Le racisme différencialiste

 

Un entretien avec Étienne Balibar

Le philosophe Etienne Balibar revient sur une forme de mutation du racisme observée depuis les années 1970 et que l’on peut définir comme un déplacement de l’idéologie raciste, depuis une conception biologique de la race, vers une conception plus culturelle.

Pour décrire ce phénomène, les chercheurs ont alors parlé de racisme différencialiste, de néo-racisme, voire de « racisme sans race ». On serait donc passé d’un schéma de hiérarchisation qui opposait des races supérieures à des races inférieures, à un schéma de différenciation, qui placerait en son cœur l’impossibilité du mélange. Il n’y aurait donc plus une « biologisation » des différences, mais une « culturalisation » de celles-ci. Il s’agit d’un processus tout autant essentialiste que le premier.

L’idée d’une mutation du racisme est aussi à confronter à l’idée de l’existence de « cycles du racisme ». Etienne Balibar met ici en avant une question clé – la nature du racisme change-t-elle réellement ou serait-elle au contraire tributaire des changements historico-politiques qui l’amèneraient à passer au premier ou au second plan ? L’analyse de l’évolution de la notion doit s’appuyer sur trois dimensions distinctes mais complémentaires, historique, anthropologique et politique.

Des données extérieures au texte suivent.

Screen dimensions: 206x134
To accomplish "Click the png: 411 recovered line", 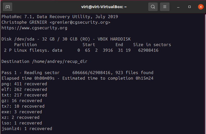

Enfin, Etienne Balibar élargit le débat et s'interroge sur l’utilisation (ou la non-utilisation) du terme « race » en France aujourd’hui et sur les enjeux posés par la pensée universaliste. En revenant sur la problématique « faut-il supprimer le mot de race de la Constitution », Etienne Balibar se demande si le mot de « race » peut être compris comme un outil pour comprendre la différence ? Les mutations du racisme nous invitent à nous demander s’il y a véritablement un universalisme au-delà des différences et si penser la différence c’est forcément penser la division.